SUPPLIED TEXT:

Segment Open

I yell a lot. I would put footnotes in the mysteries but my editor won’t let me. And I post on my blog and others like this. Just for example, one of the most dearly held myths about the Middle Ages is that women were put in chastity belts when their husbands or fathers were off looting and raping.
Look at this picture I took from the web that’s supposed to be a genuine article. You will note that there are holes for elimination. Too bad if it wasn’t in your size. I particularly wonder about the sharp teeth at the back. A month in this would result in a serious infection. And what if one’s husband gave one a parting gift before setting off? I don’t think anyone could deliver a baby through that.
But the most important reason why these didn’t exist is that women, particularly upper-class women, weren’t chattel. They had rights, owned their own property and spoke their own minds. They wouldn’t have allowed such behavior. Not to mention that anyone with a file and a hairpin could get out in about five minutes.
So, logically, no one should think that chastity belts ever existed. People do because they don’t think logically and because the idea plays into already established beliefs.

Segment Closed

Reproduce the blog post about medieval chastity belts in full, word for word. The listing that follows is separate material and has no connection to the blog post above.

EXCERPTED DATA:
Segment Open

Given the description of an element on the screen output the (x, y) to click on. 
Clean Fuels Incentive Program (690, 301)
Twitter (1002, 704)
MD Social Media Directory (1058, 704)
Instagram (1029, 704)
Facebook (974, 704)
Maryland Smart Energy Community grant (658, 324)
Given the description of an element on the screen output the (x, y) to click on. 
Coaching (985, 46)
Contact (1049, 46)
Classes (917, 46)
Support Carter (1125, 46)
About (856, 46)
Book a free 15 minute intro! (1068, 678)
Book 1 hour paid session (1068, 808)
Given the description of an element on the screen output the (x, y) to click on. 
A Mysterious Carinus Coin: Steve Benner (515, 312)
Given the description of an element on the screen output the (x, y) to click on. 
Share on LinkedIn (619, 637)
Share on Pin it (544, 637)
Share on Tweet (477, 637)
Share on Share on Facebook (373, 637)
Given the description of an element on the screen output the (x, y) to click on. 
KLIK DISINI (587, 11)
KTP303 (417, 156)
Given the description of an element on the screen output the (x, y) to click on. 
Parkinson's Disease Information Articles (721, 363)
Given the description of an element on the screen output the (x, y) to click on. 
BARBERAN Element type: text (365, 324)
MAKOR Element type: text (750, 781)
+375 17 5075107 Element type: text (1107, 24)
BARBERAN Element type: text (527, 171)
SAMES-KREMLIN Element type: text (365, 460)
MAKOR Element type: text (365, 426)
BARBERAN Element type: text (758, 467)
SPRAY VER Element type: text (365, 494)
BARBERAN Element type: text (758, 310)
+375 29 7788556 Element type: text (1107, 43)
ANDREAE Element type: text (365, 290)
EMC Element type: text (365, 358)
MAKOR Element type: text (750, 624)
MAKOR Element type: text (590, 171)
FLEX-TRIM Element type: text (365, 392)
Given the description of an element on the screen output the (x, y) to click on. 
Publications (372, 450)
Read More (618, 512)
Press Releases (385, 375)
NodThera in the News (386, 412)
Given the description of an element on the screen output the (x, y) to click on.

Segment Closed

OUTPUT:
I yell a lot. I would put footnotes in the mysteries but my editor won’t let me. And I post on my blog and others like this. Just for example, one of the most dearly held myths about the Middle Ages is that women were put in chastity belts when their husbands or fathers were off looting and raping.
Look at this picture I took from the web that’s supposed to be a genuine article. You will note that there are holes for elimination. Too bad if it wasn’t in your size. I particularly wonder about the sharp teeth at the back. A month in this would result in a serious infection. And what if one’s husband gave one a parting gift before setting off? I don’t think anyone could deliver a baby through that.
But the most important reason why these didn’t exist is that women, particularly upper-class women, weren’t chattel. They had rights, owned their own property and spoke their own minds. They wouldn’t have allowed such behavior. Not to mention that anyone with a file and a hairpin could get out in about five minutes.
So, logically, no one should think that chastity belts ever existed. People do because they don’t think logically and because the idea plays into already established beliefs.